What to produce: Word for word, reproduce the listing that follows, excluding any pictures it contains.

Study material:
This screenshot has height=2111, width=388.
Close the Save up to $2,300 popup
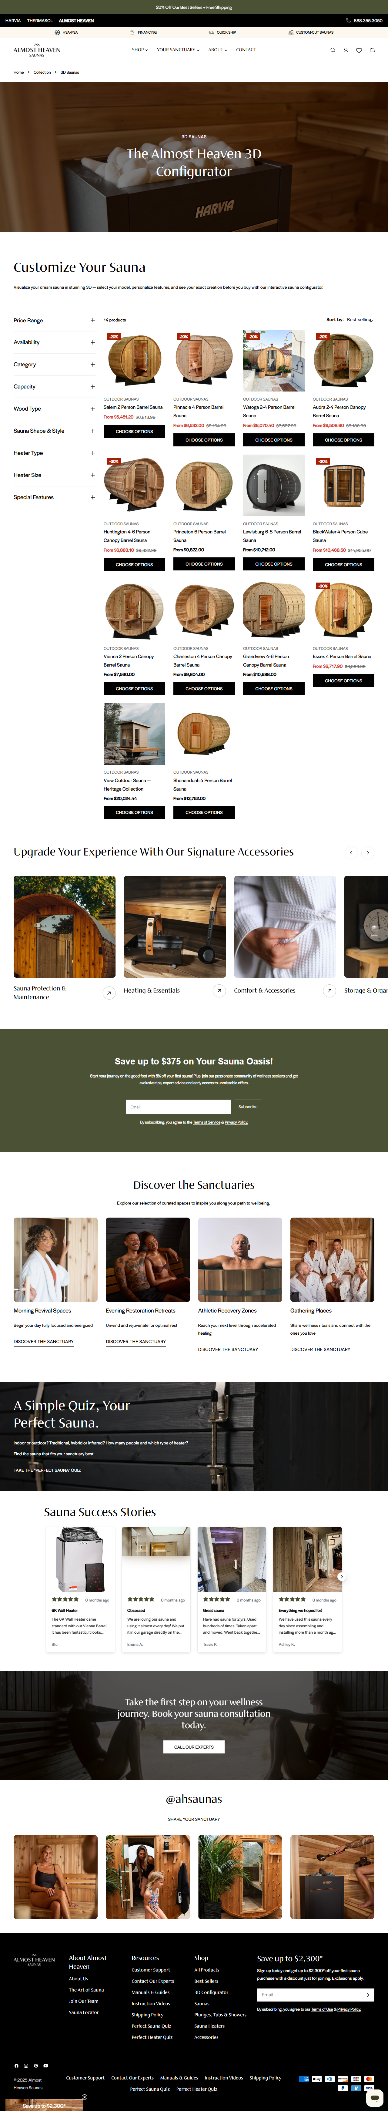(84, 2097)
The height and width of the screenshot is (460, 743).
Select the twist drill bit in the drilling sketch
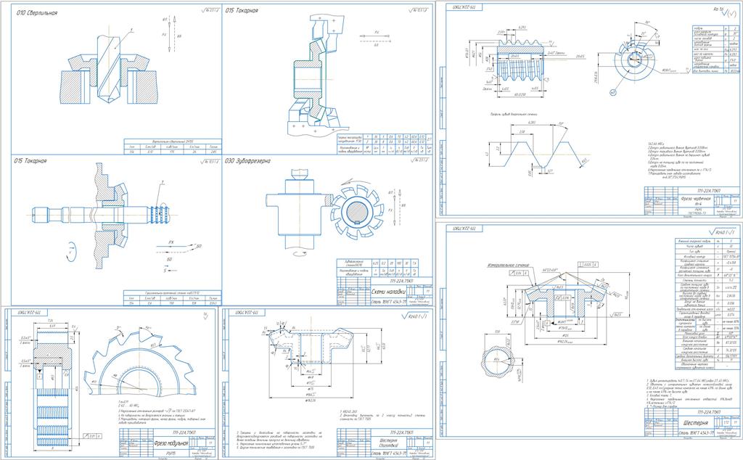[x=112, y=69]
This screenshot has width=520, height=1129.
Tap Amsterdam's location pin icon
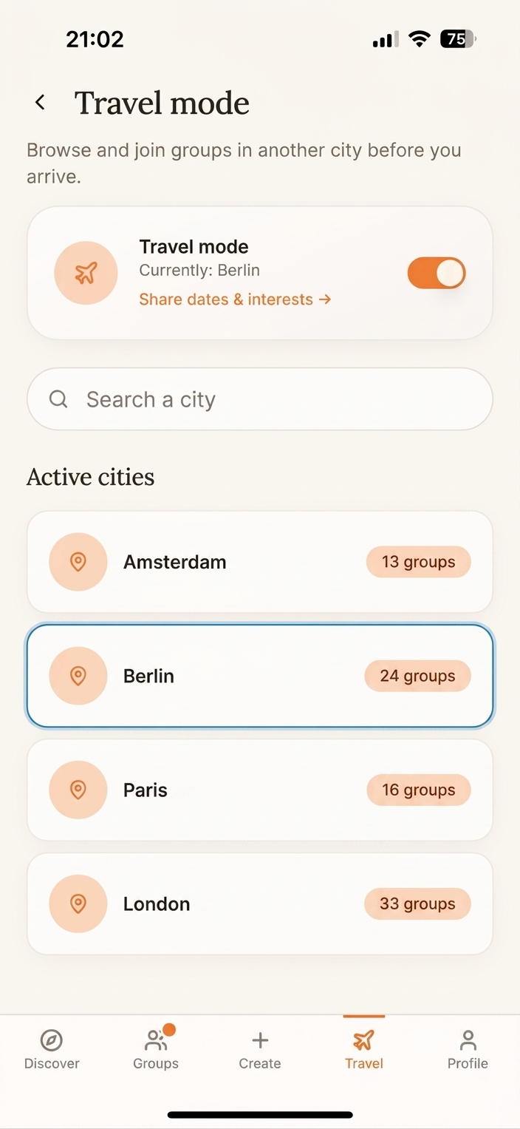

Exercise solution:
This screenshot has height=2111, width=388.
Close the Save up to $2,300 popup
(84, 2097)
The height and width of the screenshot is (460, 743).
Select the twist drill bit in the drilling sketch
[x=112, y=69]
This screenshot has width=520, height=1129.
Tap Amsterdam's location pin icon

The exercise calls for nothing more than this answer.